Blackstone and Private Equity Trend

Blackstone Group’s total assets rose to $119 billion at the end of September from around $111 billion (including non-fee earning assets) in the previous quarter.  Look at the disaggregated numbers and you see a strong trend.

Originally a private equity firm, Blackstone is increasingly moving away from that asset class. It is now more of a hedge fund and real estate investment vehicle. Other large private equity firms like Carlyle also look to diversify. 

Blackstone’s fee-earning private equity assets were down slightly to $24.3 billion compared to a year ago. That may not be important in itself. But compare it to Blackstone’s credit and marketable alternatives business, which includes fund of hedge funds. Assets grew 17% from a year ago to $55.6 billion (including separate accounts and $3.5 billion in acquired collateralized debt and loan obligations).

In short, the company now has more than twice the money in hedge funds and other liquid investments than it has in private equity. Real estate is another avenue of diversification.

Blackstone chief executive Stephen Schwarzman says more and more investors want hedge funds. He expects this to be an enduring trend.

Institutions have been moving their alternatives allocations from private equity to hedge funds for years. The 2008 crisis intensified the trend because it highlighted the pain of illiquidity— institutions, in particular university endowments, found themselves with private equity commitments that they no longer wanted to hold but had a hard time selling.

Frozen hedge fund redemptions contributed to the problem as well, but hedge funds are generally much more liquid than private equity.

Mr. Schwarzman said endowments are not allocating to private equity, state funds account for about half of the firm’s private equity clients and investors are reducing the number of private equity managers they use.

Blackstone is a shrewd caller of markets—remember how they timed their initial public offering near the stock market peak? The growing diversification to hedge funds is good news for fund managers.

Not that private equity is going away.
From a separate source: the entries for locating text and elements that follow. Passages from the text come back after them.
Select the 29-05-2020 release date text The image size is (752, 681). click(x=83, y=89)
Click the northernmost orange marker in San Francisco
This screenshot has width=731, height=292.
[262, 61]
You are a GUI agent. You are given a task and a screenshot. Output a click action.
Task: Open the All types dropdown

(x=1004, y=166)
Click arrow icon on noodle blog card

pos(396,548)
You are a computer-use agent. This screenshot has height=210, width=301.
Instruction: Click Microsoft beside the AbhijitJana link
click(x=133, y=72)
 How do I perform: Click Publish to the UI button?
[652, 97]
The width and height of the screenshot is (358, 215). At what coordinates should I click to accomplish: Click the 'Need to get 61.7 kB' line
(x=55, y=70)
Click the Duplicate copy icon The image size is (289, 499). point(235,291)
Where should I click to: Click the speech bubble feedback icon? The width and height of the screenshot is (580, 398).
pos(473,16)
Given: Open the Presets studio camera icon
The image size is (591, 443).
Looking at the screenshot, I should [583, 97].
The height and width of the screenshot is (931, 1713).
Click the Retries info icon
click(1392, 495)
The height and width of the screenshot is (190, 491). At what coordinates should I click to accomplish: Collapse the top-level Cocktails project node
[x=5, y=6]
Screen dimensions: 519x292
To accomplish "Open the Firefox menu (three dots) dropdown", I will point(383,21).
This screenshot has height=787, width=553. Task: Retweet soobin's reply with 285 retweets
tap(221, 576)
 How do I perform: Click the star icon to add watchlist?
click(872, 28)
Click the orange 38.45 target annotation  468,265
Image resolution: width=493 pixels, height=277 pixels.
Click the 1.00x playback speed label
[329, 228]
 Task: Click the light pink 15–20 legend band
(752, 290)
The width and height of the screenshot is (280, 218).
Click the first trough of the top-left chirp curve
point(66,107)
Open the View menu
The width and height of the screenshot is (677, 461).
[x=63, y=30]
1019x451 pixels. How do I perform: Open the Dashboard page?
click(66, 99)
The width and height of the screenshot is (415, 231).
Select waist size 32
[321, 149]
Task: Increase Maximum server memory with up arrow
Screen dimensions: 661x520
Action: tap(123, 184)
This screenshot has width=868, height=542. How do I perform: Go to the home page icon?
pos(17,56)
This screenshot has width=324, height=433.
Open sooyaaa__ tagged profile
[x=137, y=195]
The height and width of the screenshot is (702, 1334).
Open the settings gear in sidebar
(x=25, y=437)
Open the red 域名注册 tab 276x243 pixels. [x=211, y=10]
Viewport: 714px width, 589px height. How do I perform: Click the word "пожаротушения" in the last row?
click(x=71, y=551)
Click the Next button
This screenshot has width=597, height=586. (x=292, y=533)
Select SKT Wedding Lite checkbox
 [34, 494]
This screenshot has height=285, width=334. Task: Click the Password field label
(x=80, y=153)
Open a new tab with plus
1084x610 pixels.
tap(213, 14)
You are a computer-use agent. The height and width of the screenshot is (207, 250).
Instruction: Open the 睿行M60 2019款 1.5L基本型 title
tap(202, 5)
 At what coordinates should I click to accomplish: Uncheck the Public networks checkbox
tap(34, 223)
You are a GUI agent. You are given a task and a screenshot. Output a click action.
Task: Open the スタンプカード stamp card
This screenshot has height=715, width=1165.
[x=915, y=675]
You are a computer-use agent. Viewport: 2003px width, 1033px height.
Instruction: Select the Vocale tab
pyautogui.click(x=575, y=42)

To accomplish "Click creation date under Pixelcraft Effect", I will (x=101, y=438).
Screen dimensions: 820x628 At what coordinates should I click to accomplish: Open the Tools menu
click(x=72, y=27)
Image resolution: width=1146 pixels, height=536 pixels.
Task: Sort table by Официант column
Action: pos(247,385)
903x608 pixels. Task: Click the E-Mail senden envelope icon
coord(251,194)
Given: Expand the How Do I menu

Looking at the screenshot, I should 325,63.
Its returns look very good compared to long-only public equity, still down 20% to 25% from the peak, as  Mr. Schwarzman noted.  Major players like Blackstone benefit from investors consolidating their private equity holdings.

And the increased demand for hedge fund strategies does not help everybody. Top-tier funds of funds are raising money while the lowest tier is gone, says Boris Arabadjiev, chief investment officer of the Credit Suisse fund of hedge funds group.